The Canadian banks negotiating with Apple are Royal Bank of Canada, Toronto-Dominion Bank, Bank of Nova Scotia, Bank of Montreal, Canadian Imperial Bank of Commerce and National Bank of Canada, according to the Wall Street Journal, citing people familiar with the talks.

In addition to worries over high fees paid to Apple, these banks also want greater security than is used for Apple Pay in most U.S. locations. The Canadian banks are reportedly working through McKinsey & Co. consultants to require secondary authentication before a transaction is completed in Canada, which could be done with a customer typing in a PIN or using a one-time passcode in addition to a fingerprint scan.

In the U.S., a customer with an iPhone 6 or iPhone 6S (and soon the Apple Watch) brings the device close to a payment terminal equipped with NFC (near field communication) capabilities and places a finger on the Touch ID fingerprint scanner on the phone to make a payment. On the Apple Watch, the customer presses the side button beneath the digital crown twice while holding the watch near the terminal.

A big advantage to Apple in moving Apple Pay to Canada is that an estimated 80% or more of payment terminals there are already equipped with NFC. By contrast, fewer than 1 million of the 12 million payment terminals in the U.S. are NFC-ready, according to estimates from U.S. banks and analysts.

In terms of fees that Canadian banks would pay Apple, the Journal reported that Canadians fear they might have to pay 15 to 25 basis points on credit card transactions to Apple, compared with the 15 basis points charged in the U.S. A basis point is 1/100th of a percent, or 0.001.

Moving to Canada is part of Apple's grand scheme to simplify mobile payments globally, including into China. Many of the Canadian banks reported to be talking to Apple already have branches in the U.S., primarily in the northeast.

The challenges that Canadian banks are placing on Apple Pay show that Apple won't have an easy task in going global with the service.

"The Canadian banks have carefully watched what has happened with Apple Pay in the U.S. and don't want to make the same mistakes the U.S. banks made with Apple," said Avivah Litan, an analyst at Gartner, in an email.

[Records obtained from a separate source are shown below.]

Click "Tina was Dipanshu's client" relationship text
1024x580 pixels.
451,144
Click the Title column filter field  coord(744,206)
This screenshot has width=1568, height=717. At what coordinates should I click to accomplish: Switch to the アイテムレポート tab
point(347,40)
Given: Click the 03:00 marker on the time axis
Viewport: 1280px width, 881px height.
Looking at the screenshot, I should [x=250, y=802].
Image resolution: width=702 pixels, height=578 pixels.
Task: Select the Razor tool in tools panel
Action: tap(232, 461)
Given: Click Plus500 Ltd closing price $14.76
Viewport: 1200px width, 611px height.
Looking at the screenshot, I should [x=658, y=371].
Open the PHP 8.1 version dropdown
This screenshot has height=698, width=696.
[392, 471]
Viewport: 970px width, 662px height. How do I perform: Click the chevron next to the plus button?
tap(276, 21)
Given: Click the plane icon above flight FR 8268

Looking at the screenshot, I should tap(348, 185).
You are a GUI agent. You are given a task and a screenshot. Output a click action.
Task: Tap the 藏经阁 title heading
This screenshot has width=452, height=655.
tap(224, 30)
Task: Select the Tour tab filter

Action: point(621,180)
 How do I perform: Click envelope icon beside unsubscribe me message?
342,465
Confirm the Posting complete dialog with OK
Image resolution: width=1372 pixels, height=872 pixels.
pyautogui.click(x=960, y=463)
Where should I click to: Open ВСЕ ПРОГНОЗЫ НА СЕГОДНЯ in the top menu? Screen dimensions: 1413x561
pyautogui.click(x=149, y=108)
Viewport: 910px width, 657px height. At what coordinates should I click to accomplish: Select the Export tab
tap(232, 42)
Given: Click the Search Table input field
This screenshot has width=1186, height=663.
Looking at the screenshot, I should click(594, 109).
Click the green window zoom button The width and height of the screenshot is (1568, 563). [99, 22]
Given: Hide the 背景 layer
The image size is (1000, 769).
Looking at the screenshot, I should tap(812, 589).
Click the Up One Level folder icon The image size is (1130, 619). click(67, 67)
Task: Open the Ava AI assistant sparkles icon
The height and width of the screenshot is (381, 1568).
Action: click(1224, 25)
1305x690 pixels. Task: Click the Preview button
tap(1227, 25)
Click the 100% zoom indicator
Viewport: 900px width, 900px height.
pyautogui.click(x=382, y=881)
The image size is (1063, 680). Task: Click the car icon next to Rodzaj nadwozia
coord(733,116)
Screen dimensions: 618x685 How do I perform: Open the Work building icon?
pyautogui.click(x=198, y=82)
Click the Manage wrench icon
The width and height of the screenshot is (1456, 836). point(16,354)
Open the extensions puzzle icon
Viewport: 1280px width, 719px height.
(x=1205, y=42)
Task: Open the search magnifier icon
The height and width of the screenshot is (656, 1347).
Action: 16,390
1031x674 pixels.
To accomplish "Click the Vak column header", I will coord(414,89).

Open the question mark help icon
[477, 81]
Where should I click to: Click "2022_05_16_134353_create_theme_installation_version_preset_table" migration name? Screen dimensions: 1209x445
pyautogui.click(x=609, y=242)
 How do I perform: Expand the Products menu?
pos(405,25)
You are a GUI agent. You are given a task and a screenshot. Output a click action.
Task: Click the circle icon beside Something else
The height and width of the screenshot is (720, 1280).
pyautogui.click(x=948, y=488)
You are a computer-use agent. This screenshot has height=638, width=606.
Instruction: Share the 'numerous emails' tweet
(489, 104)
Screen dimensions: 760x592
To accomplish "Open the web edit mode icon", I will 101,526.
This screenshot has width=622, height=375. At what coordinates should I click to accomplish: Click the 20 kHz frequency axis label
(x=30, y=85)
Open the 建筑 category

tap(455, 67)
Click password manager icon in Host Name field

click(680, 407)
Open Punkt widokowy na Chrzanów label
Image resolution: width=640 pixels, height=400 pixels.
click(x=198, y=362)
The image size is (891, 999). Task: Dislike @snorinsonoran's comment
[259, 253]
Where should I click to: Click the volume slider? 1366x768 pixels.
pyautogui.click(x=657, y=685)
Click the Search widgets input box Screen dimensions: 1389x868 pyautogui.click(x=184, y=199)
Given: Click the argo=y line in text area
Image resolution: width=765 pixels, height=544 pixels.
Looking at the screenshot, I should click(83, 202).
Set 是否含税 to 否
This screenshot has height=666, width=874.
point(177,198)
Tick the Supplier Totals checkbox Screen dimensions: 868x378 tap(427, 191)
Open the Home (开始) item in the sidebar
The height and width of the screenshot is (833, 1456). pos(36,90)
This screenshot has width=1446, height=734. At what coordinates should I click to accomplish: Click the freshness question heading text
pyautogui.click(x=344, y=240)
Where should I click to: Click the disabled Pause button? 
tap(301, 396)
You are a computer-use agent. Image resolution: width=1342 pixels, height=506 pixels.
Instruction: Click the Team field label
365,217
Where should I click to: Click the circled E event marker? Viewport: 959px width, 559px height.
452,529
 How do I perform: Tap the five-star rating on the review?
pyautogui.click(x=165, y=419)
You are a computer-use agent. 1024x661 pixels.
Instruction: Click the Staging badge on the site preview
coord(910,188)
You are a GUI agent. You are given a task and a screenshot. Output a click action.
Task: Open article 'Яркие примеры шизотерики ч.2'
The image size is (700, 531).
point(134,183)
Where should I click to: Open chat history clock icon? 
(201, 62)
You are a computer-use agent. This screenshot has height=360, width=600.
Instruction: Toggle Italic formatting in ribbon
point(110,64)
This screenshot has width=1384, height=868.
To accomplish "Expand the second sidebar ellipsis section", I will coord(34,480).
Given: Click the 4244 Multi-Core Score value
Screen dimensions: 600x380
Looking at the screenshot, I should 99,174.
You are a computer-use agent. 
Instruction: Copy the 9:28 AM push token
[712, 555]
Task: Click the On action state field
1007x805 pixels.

In the U.S. rollout of Apple Pay, both Apple and the banks have shared customer "ownership" responsibilities, she said, which means U.S. banks are responsible for any fraud involving the Apple Pay transactions, just as they have been with credit cards. "After that reality hit the banks in the face, I am sure the Canadian banks are questioning why they are paying relatively high fees to Apple when in fact the banks are bringing Apple good business."

Litan said the scrutiny that Canadian banks are applying toward Apple shows that "Apple won't have as easy a ride as they did in the U.S. when they go into other countries."

Apple and several of the banks would not comment on the move of Apple Pay to Canada.